Interleaving String

Given s1, s2, s3, find whether s3 is formed by the interleaving of s1 and s2.

For example,

Given:

s1 = "aabcc",

s2 = "dbbca",

When s3 = "aadbbcbcac", return true.

When s3 = "aadbbbaccc", return false.


读完题一看这不又递归么,撸起袖子写了一个:

class Solution {
public:
    bool isInterleave(string s1, string s2, string s3) {
        int l1 = s1.size(), l2 = s2.size(), l3 = s3.size();
        if(l3 != l1 + l2) return false;
        return helper(s1, 0, s2, 0, s3);
    }
    bool helper(string& s1, int p1, string& s2, int p2, string& s3){ // 从s1的p1位置和s2的p2位置往后比较(s3肯定就是p1+p2位置往后)
        while(p1 < s1.size() || p2 < s2.size()){ // 
            if(p1 < s1.size() && s1[p1] == s3[p1 + p2] && p2 < s2.size() && s2[p2] == s3[p1 + p2]){ // 如果出现两个字符串里当前的字符和s3中对应的字符都相等,就会出现分支
                if(!helper(s1, p1+1, s2, p2, s3) && !helper(s1, p1, s2, p2+1, s3)) return false;
                break;
            }else if(p1 < s1.size() && s1[p1] == s3[p1 + p2]) ++p1;
            else if(p2 < s2.size() && s2[p2] == s3[p1 + p2]) ++p2;
            else return false;
        }
        return true;
    }
};

果然超时了。原因就是在分支处产生了重复计算。首先考虑是否有贪心解法,想了半天没想出来。

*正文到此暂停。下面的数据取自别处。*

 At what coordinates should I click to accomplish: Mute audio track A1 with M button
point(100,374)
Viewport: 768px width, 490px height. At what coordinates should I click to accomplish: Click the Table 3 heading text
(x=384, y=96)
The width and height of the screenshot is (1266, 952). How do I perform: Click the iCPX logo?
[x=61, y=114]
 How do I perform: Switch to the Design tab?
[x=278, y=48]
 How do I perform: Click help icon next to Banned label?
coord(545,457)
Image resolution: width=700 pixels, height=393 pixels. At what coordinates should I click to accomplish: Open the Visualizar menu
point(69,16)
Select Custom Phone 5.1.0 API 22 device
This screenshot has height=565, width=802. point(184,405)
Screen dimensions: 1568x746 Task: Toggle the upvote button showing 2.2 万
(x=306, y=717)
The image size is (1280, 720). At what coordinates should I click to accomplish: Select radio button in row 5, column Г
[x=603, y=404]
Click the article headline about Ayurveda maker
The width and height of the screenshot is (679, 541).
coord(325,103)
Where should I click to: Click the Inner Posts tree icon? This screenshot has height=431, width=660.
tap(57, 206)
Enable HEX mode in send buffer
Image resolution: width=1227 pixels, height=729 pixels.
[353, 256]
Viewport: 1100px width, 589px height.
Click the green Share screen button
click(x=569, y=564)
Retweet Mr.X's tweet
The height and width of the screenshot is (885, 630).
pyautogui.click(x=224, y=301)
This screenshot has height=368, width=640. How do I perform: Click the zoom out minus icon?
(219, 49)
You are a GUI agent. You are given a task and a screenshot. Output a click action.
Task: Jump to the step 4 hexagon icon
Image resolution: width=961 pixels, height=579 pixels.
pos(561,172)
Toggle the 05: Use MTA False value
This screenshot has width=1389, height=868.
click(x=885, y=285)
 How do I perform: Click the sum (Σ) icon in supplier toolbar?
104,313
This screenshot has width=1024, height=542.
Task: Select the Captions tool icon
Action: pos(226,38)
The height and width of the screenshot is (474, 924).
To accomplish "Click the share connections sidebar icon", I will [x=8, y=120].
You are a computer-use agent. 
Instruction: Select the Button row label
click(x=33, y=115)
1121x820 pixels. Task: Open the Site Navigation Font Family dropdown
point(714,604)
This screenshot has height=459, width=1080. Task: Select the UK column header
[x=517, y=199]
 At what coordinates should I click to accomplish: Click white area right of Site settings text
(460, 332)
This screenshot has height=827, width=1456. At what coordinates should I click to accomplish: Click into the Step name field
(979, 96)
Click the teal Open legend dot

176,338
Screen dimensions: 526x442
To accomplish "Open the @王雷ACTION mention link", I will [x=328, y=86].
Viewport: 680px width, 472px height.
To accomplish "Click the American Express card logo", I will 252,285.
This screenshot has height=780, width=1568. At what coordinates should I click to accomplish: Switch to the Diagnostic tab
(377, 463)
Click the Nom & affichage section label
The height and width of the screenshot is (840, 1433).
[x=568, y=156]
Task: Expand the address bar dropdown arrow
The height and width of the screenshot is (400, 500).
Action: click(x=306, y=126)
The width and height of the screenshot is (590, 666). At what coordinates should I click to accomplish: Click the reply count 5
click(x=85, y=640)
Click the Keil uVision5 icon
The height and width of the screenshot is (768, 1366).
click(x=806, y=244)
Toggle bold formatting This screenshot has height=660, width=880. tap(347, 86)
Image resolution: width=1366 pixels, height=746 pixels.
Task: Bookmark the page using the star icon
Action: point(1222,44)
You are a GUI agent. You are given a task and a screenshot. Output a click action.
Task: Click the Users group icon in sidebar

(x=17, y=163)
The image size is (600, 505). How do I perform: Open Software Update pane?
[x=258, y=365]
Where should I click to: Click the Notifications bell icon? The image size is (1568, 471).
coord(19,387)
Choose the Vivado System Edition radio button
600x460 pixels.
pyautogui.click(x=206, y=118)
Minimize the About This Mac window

好吧,现在就有两个思路了,一个是转用DP,另一个就是改进递归做法,加一个备忘,也就是用一个数据结构来保留求过的中间值。其实两种做法目的是一样的,就是记录已经求过的中间结果,防止重复求值。区别是一个自下而上,一个自上而下。

以下是两种解法:

DP:

class Solution {
public:
    bool isInterleave(string s1, string s2, string s3) {
        int l1 = s1.size(), l2 = s2.size(), l3 = s3.size();
        if(l3 != l1 + l2) return false;
        vector<vector<bool> > table(l1+1, vector<bool>(l2+1, false));
        table[0][0] = true;
        
        for(int i = 0; i < l1; ++i) table[i+1][0] = (table[i][0] && s1[i] == s3[i]);
        for(int j = 0; j < l2; ++j) table[0][j+1] = (table[0][j] && s2[j] == s3[j]);

        for(int i = 0; i < l1; ++i){
            for(int j = 0; j < l2; ++j){
                table[i+1][j+1] = (table[i][j+1] && s1[i] == s3[i+j+1]) || (table[i+1][j] && s2[j] == s3[i+j+1]);
            }
        }
        return table[l1][l2];
    }
};

带备忘的递归:

class Solution {
public:
    bool isInterleave(string s1, string s2, string s3) {
        int l1 = s1.size(), l2 = s2.size(), l3 = s3.size();
        if(l3 != l1 + l2) return false;
        vector<vector<int> > table(l1+1, vector<int>(l2+1, -1));
        return helper(s1, 0, s2, 0, s3, table);
    }
    bool helper(string& s1, int p1, string& s2, int p2, string& s3, vector<vector<int> >& table){
        if(p1 == s1.size() && p2 == s2.size()) return true;
        if(table[p1][p2] != -1) return table[p1][p2] == 1; // already solved
        else{
            if(p1 < s1.size() && s1[p1] == s3[p1+p2]){
                if(helper(s1, p1+1, s2, p2, s3, table)) table[p1][p2] = 1;
                else table[p1][p2] = 0;
            }
            if(table[p1][p2] != 1 && p2 < s2.size() && s2[p2] == s3[p1+p2]){
                if(helper(s1, p1, s2, p2+1, s3, table)) table[p1][p2] = 1;
                else table[p1][p2] = 0;
            }
        }
        if(table[p1][p2] == -1) table[p1][p2] = 0;
        return table[p1][p2] == 1;
    }
};

都可以AC。

最后,问题来了,这题到底有没有贪心?(无奖问答)